That debate culminated in the presidential election of 1896--the most ferociously fought and perhaps most famous of all American presidential elections, which centred on whether the United States should put its reserves entirely into gold or a mixture of gold and silver. At the Democratic convention of 1896 in Chicago, William Jennings Bryan made his famous two-hour speech on the subject, in which he used the phrase about mankind not being crucified on a cross of gold--one of the greatest speeches ever made. But William Jennings Bryan lost the presidential election by 500,000 votes, and William McKinley, the pro-gold winning candidate, ensured that the United States shortly thereafter went on to the gold standard. The Federal Reserve Board was originally established to look after the gold.
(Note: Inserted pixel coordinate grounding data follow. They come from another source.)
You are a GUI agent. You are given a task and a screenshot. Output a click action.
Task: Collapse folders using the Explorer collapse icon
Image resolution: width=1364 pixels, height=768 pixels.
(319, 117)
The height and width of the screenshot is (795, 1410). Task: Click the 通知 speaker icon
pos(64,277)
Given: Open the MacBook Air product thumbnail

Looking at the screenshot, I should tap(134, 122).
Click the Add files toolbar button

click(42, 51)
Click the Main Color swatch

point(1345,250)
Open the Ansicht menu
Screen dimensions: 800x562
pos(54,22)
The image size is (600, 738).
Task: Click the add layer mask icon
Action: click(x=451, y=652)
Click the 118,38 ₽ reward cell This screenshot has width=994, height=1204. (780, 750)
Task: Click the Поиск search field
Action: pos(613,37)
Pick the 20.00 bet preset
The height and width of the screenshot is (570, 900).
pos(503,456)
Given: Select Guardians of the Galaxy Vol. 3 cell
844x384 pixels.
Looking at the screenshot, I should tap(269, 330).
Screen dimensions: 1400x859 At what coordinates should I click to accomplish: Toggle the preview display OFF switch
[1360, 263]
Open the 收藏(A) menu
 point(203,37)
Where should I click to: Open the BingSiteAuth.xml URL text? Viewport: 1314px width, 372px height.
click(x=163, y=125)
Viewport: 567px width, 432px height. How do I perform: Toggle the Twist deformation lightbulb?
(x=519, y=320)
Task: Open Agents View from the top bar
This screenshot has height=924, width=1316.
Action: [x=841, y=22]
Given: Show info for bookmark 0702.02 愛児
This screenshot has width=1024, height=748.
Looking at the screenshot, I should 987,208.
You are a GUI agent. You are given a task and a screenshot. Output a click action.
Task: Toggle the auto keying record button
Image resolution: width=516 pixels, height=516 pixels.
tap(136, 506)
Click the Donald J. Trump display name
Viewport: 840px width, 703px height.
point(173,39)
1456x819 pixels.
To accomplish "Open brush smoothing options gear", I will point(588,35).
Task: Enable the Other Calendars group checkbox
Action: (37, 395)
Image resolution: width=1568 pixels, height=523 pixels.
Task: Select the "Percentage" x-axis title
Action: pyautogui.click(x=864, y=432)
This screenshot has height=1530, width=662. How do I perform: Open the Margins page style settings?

I mention all that--there is a great deal more to it; many histories of the period have been written in economic terms--to show that what we are discussing is of immense importance and has always been regarded as such. We tend in our debates in this House to think only of more recent events, such as Britain's return to a gold link in 1925, our retreat from it in 1931, the American abandonment of a fixed relationship between gold and the dollar in 1971 and about whether, today, Britain should join the single European currency--the arguments over which are very closely related to those I have been describing. It is very significant that, as recently as last Thursday, the British people were, in effect, being asked to vote on matters closely related to the subject of this debate.